所附文本 >>
┄┄┄┄┄┄┄┄┄┄┄┄┄┄┄┄┄┄┄┄

其通過兩個線程之間的互相調用實現了死鎖.

上面的例子為我們說明了死鎖現象的防不勝防.為了盡量避免死鎖的出現,我們有下面幾點建議:

避免嵌套鎖:如果你已經持有一個鎖,就別再獲取鎖.
在持有鎖時,避免調用用戶提供的代碼.
以固定順序獲取鎖:在每個線程中以相同順序獲得鎖.
使用鎖層次:

鎖層次通過對線程當前層次值,上一次層次值的保存,結合鎖層次值,在不符合鎖層次時拋出logic_error來解決死鎖.

hierarchical_mutex:

class hierarchical_mutex
{
private:
	std::mutex internal_mutex;
	unsigned long const hierarchy_value;
	unsigned long previous_hierarchy_value;
	static thread_local unsigned long this_thread_hierarchy_value;
	void checkForHierarchyViolation()
	{
		if (this_thread_hierarchy_value <= hierarchy_value)
			throw std::logic_error("mutex hierarchy violated");
	}
	void updateHierarchyValue()
	{
		previous_hierarchy_value = this_thread_hierarchy_value;
		this_thread_hierarchy_value = hierarchy_value;
	}
public:
	explicit hierarchical_mutex(unsigned long value)

┄┄┄┄┄┄┄┄┄┄┄┄┄┄┄┄┄┄┄┄

任務目標 >>
1) 依據關於死鎖的文本，回答下列問題：
(a) 文中的示例是透過什麼方式實現死鎖的？
(b) 「避免嵌套鎖」這項建議的具體內容為何？
(c) 在 checkForHierarchyViolation 中，於何種條件下會拋出 std::logic_error？
2) 請接續關於死鎖與鎖層次的文本，自其最後一行之後繼續撰寫。
清單資料取自其他來源。

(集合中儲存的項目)
┄┄┄┄┄┄┄┄┄┄┄┄┄┄┄┄┄┄┄┄

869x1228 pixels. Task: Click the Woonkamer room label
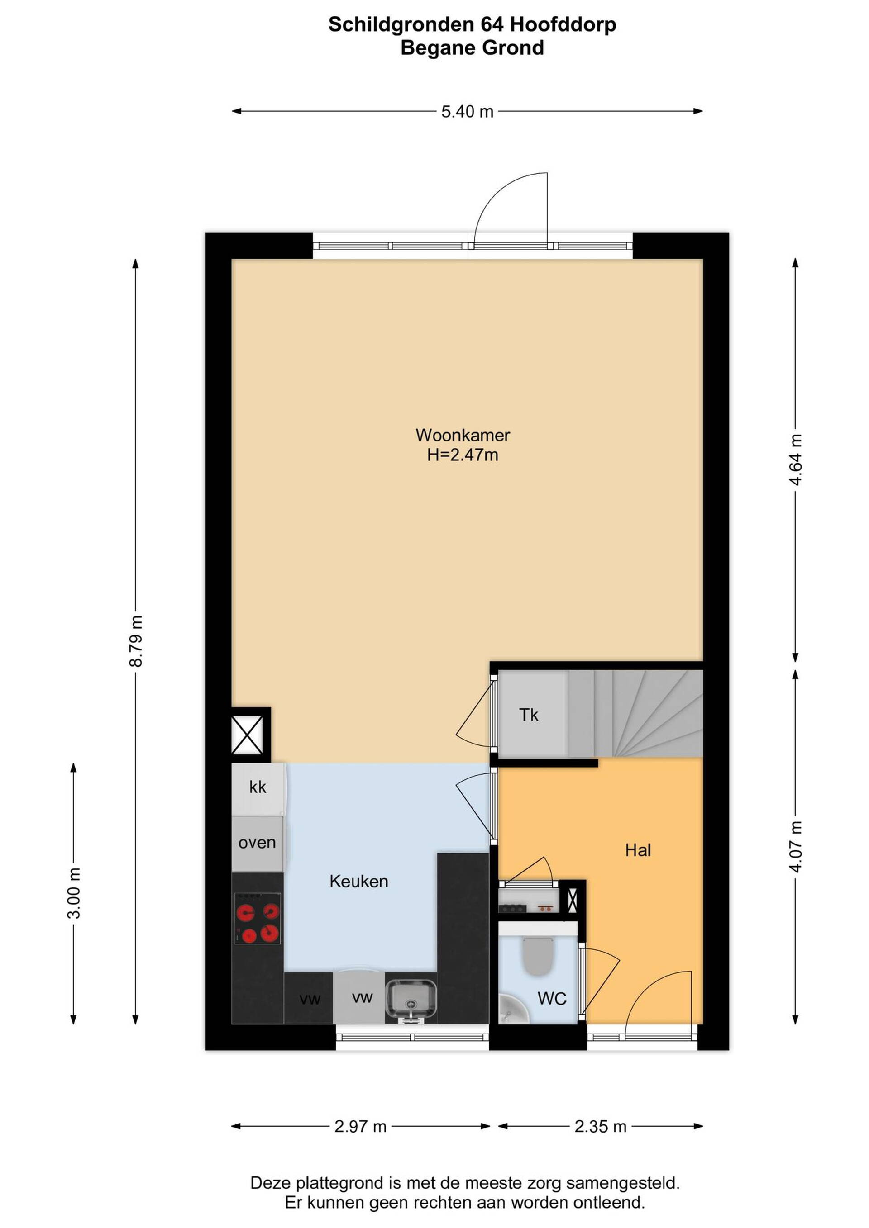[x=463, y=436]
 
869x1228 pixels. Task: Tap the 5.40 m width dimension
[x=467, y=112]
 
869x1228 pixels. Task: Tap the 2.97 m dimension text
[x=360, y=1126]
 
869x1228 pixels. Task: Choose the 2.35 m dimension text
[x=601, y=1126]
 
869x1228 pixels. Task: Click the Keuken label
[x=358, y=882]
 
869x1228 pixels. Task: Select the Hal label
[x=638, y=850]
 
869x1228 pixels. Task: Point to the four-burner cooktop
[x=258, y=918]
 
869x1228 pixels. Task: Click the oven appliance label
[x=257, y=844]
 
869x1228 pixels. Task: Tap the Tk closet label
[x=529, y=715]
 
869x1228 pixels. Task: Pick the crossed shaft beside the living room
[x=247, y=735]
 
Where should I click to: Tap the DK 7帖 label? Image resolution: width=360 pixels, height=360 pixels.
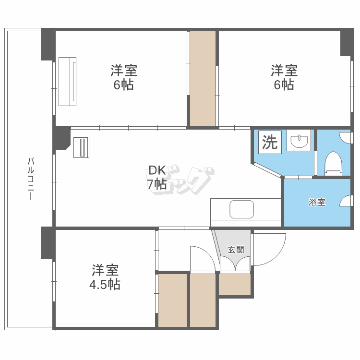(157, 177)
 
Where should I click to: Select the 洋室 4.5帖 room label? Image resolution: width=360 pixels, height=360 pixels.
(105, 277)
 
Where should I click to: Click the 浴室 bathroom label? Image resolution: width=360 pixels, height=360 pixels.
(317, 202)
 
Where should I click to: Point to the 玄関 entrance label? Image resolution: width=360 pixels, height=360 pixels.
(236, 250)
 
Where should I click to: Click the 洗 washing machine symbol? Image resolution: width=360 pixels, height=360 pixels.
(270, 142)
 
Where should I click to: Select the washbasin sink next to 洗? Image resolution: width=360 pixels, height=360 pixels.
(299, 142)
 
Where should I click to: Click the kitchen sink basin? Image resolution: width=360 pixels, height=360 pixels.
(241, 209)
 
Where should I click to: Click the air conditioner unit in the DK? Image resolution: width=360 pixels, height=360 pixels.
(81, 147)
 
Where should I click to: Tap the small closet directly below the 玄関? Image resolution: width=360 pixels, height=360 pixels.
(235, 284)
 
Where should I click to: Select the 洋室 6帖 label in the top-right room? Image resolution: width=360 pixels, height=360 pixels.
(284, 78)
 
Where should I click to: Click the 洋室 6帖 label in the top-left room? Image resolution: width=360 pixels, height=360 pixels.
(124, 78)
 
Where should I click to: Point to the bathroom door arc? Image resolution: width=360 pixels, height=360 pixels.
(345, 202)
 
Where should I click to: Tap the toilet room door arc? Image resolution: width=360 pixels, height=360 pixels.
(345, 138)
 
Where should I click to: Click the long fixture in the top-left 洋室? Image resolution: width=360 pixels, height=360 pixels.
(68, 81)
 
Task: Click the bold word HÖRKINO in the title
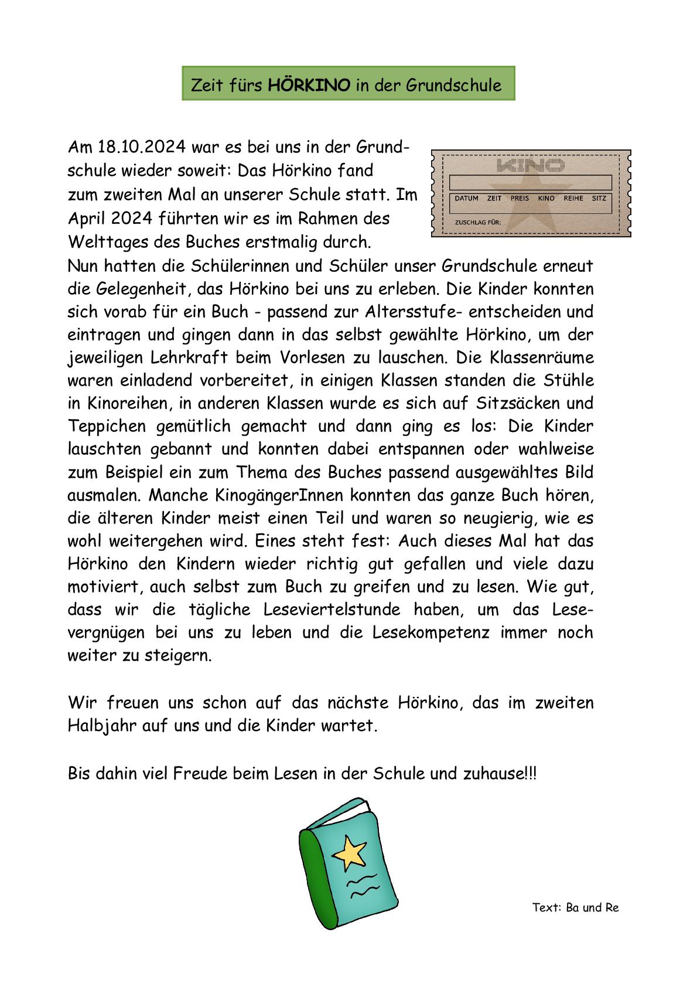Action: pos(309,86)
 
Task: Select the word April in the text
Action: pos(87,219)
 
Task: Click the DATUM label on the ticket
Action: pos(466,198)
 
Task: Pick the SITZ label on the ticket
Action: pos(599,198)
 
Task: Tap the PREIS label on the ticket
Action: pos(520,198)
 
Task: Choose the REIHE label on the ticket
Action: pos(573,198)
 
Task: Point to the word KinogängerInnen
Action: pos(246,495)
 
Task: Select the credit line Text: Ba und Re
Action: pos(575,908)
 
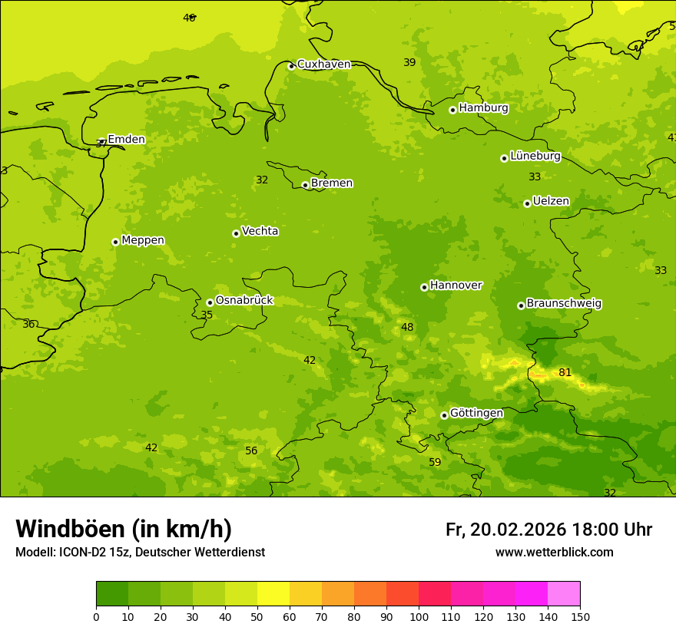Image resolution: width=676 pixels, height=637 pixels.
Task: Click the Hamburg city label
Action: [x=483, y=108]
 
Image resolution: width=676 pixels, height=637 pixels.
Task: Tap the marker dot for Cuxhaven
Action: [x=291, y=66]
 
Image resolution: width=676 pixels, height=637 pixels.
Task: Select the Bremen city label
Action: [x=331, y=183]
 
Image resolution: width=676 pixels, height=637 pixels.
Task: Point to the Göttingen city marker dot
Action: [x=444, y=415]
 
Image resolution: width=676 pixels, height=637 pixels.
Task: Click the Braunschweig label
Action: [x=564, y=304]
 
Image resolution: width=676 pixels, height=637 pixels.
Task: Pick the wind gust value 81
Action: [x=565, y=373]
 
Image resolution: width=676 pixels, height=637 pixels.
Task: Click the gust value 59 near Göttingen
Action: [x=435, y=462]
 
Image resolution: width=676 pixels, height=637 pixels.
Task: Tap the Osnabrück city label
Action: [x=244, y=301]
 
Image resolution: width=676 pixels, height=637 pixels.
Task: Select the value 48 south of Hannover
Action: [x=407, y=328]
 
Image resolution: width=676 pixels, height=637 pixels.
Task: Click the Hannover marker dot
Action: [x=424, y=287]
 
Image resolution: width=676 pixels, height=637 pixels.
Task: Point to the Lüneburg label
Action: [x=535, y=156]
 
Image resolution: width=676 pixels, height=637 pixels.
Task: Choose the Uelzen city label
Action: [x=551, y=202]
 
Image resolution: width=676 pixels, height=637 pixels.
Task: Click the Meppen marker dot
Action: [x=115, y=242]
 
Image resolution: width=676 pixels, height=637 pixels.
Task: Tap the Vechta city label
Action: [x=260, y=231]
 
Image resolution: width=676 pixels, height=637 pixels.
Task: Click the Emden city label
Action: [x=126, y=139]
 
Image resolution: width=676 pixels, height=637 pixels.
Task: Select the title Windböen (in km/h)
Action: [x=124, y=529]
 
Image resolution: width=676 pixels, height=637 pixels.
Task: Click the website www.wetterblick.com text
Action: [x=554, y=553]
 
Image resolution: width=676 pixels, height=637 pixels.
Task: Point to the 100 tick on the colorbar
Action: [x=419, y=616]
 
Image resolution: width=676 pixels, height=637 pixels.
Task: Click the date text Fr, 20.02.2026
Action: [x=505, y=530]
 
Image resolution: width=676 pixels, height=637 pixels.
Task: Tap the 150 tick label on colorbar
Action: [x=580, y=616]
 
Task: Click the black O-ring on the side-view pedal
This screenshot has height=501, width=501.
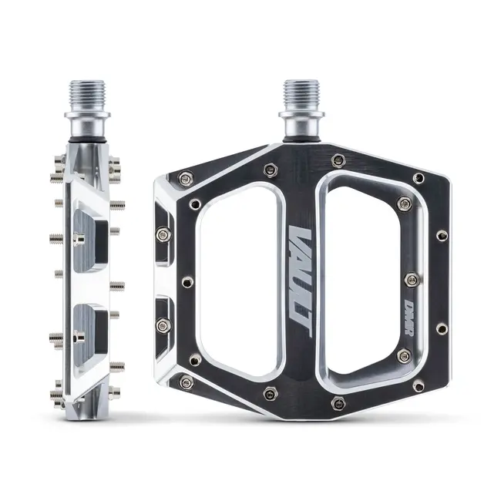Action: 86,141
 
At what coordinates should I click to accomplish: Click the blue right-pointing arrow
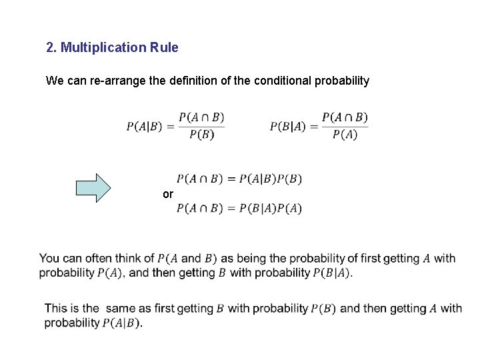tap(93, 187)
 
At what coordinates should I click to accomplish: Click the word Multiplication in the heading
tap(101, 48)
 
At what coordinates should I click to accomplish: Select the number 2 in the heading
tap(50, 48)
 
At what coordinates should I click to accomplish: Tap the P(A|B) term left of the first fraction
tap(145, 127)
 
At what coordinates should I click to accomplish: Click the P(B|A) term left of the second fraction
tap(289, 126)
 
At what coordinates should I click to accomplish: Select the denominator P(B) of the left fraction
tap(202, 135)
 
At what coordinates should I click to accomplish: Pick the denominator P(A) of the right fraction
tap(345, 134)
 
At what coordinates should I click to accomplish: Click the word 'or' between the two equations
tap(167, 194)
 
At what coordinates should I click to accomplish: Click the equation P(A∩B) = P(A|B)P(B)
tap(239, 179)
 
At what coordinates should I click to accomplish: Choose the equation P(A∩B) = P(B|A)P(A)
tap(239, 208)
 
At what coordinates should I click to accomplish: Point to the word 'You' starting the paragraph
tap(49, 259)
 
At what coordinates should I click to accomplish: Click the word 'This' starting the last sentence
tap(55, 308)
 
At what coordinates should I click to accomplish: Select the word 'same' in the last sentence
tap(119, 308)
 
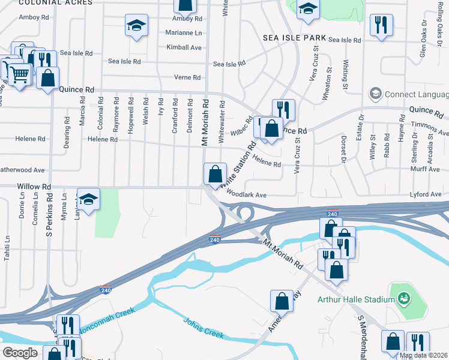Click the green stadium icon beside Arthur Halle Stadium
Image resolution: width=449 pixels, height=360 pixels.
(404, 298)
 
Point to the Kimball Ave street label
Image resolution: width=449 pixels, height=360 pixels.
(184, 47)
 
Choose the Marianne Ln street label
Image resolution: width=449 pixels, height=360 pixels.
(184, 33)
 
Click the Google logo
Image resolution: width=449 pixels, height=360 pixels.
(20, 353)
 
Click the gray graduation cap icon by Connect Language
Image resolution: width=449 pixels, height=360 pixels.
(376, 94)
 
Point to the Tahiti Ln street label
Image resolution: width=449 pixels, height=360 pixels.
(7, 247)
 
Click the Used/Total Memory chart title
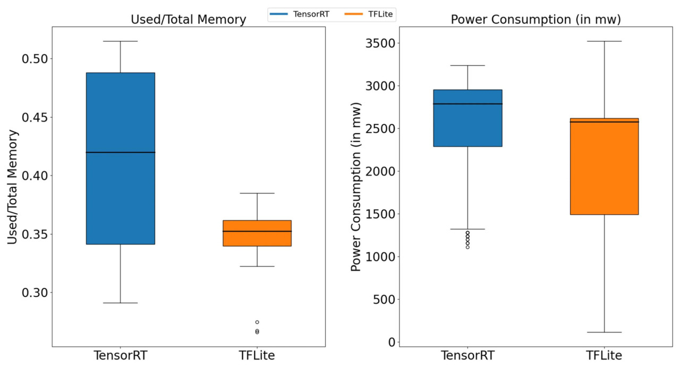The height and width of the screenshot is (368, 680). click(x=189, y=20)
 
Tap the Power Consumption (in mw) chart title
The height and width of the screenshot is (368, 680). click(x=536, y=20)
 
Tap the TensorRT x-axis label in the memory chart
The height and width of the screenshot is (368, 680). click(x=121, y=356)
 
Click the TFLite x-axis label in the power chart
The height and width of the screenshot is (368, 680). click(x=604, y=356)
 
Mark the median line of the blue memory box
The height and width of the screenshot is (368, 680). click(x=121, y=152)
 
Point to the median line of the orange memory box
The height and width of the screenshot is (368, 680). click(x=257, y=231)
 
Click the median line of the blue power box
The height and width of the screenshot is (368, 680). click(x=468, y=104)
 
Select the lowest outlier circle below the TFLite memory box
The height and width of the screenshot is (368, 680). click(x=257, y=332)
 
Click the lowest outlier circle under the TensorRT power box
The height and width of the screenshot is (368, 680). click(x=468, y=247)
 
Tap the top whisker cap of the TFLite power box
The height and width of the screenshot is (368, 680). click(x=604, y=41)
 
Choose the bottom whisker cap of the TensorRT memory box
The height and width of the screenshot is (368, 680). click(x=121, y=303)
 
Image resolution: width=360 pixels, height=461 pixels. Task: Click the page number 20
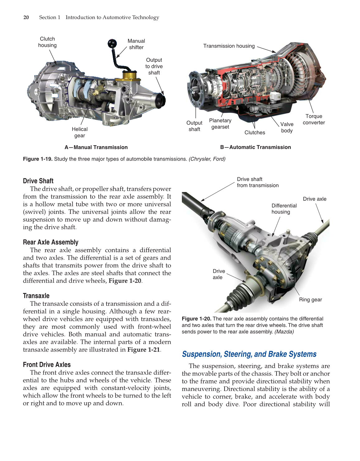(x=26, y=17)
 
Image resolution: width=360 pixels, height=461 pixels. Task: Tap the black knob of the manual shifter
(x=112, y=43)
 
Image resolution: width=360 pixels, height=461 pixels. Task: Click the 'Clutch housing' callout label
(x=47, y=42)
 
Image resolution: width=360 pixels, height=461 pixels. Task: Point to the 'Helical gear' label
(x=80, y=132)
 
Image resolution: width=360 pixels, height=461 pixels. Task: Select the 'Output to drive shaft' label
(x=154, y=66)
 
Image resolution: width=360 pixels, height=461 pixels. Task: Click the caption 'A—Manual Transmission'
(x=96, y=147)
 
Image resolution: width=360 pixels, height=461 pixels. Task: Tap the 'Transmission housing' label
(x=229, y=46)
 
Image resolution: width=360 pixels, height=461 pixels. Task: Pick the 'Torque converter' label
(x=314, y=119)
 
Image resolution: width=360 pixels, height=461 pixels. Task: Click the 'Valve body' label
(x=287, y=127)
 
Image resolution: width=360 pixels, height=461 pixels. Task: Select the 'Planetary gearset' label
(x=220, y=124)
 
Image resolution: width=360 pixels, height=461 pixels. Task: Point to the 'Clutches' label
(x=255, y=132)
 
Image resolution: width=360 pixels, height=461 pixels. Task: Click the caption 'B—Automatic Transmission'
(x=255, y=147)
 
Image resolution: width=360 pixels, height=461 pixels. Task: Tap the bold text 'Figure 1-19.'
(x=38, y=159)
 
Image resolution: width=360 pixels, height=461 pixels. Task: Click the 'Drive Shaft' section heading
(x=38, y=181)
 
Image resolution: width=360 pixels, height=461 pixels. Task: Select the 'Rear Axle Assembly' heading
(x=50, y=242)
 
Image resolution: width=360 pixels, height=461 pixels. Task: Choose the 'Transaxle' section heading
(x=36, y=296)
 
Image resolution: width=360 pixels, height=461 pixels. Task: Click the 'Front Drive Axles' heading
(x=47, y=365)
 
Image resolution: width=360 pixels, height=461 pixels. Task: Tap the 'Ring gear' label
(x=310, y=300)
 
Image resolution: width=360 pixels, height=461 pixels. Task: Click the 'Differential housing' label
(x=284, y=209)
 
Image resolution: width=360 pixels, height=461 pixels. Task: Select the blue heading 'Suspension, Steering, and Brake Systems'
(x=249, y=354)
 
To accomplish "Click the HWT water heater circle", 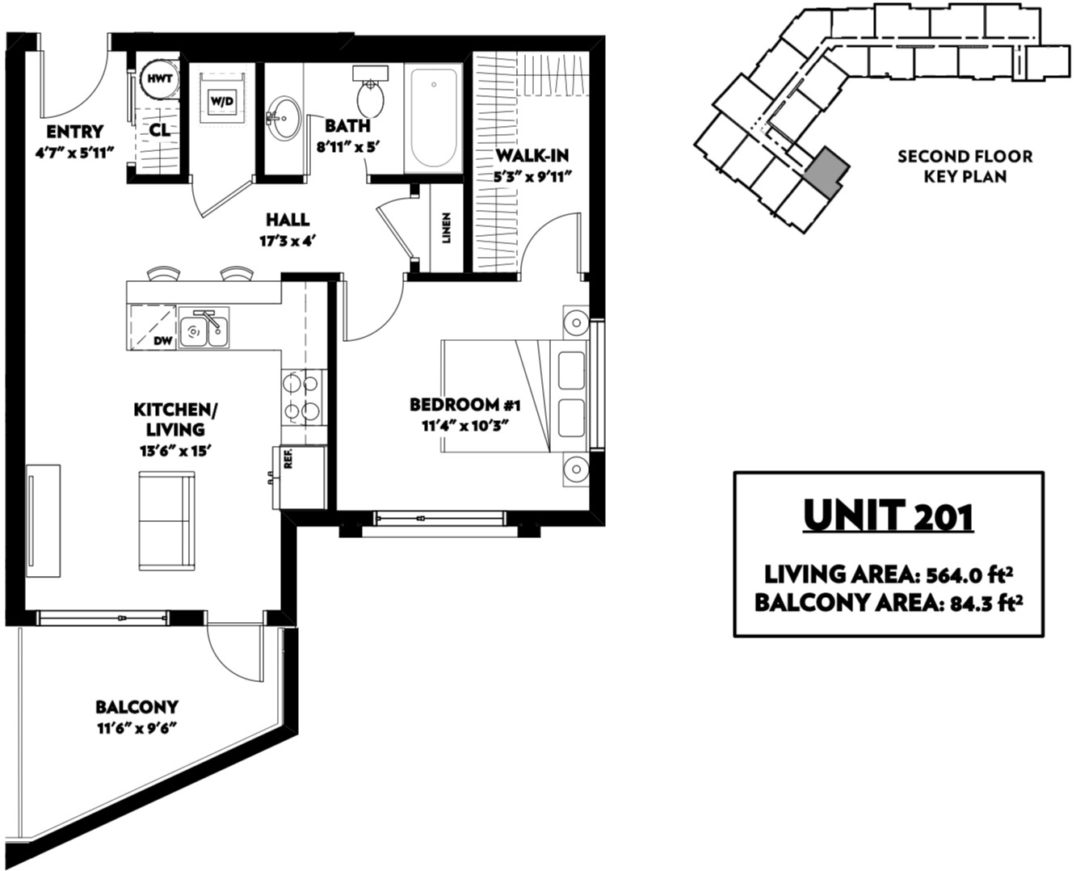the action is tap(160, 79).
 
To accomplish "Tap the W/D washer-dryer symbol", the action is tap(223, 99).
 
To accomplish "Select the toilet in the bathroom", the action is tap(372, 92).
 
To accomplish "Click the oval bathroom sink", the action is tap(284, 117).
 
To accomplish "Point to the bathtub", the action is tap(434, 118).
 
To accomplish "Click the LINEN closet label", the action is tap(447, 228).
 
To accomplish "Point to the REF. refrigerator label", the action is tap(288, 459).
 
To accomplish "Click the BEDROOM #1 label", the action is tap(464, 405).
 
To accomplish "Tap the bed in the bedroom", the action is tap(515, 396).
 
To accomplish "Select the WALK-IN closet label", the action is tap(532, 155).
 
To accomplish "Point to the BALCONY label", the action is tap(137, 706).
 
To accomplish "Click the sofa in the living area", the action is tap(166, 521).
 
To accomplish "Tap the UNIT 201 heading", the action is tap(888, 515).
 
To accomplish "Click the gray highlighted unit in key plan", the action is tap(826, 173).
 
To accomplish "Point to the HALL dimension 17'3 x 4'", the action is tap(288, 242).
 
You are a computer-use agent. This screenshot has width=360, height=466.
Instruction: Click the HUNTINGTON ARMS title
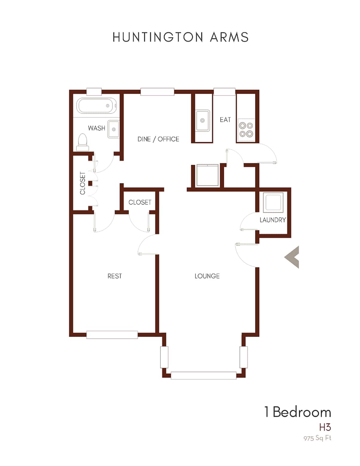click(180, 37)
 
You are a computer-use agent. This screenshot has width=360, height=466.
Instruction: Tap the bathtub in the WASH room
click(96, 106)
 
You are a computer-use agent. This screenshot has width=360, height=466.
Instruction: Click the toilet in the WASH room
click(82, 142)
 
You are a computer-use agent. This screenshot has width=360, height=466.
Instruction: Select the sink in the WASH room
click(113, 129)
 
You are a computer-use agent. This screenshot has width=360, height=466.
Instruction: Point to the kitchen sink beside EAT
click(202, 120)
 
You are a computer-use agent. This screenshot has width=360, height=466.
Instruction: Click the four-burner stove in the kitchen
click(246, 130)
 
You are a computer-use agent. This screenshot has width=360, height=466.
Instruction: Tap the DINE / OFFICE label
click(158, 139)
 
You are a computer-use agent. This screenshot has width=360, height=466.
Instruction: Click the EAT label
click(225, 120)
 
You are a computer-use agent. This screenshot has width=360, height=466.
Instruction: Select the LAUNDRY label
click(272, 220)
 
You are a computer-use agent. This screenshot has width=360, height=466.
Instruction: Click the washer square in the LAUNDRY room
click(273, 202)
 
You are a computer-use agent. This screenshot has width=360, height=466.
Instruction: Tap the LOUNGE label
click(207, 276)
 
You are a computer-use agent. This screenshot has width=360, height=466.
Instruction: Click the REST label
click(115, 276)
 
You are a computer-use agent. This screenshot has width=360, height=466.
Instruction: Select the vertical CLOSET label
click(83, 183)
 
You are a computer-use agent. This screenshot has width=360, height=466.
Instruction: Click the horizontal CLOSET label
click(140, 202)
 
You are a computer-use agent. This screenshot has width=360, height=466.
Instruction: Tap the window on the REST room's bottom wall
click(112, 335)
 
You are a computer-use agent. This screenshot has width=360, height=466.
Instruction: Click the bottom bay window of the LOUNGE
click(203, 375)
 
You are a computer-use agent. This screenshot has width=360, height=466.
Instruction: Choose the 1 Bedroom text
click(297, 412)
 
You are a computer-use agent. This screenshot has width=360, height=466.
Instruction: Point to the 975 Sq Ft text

┄┄┄┄┄┄┄┄┄┄┄┄┄┄┄┄┄┄┄┄

回覆內容 >>
1)
(a) 透過兩個線程之間的互相調用實現死鎖。
(b) 如果已經持有一個鎖，就別再獲取鎖。
(c) 當 this_thread_hierarchy_value 小於或等於 hierarchy_value 時，拋出 std::logic_error("mutex hierarchy violated")。

2)
		:hierarchy_value(value), previous_hierarchy_value(0){ return; }
	void lock()
	{
		checkForHierarchyViolation();
		internal_mutex.lock();
		updateHierarchyValue();
	}
	void unlock()
	{
		this_thread_hierarchy_value = previous_hierarchy_value;
		internal_mutex.unlock();
	}
	bool try_lock()
	{
		checkForHierarchyViolation();
		if (!internal_mutex.try_lock())
			return false;
		updateHierarchyValue();
		return true;
	}
};
thread_local unsigned long hierarchical_mutex::this_thread_hierarchy_value(ULONG_MAX);

下面再給出一個使用鎖層次的實例:

#include <iostream>
#include <thread>
#include <mutex>

hierarchical_mutex mutex_1(1000);
hierarchical_mutex mutex_2(500);

void func_1()
{
	try {
		for (int i = 0; i < 10; i++) {
			std::cout << "now is func_1" << std::endl;
			std::lock_guard<hierarchical_mutex>guard_1(mutex_1);
			std::lock_guard<hierarchical_mutex>guard_2(mutex_2);
		}
	}
	catch (std::logic_error) {
		std::cout << "func_1" << std::endl;
	}
	return;
}
void func_2()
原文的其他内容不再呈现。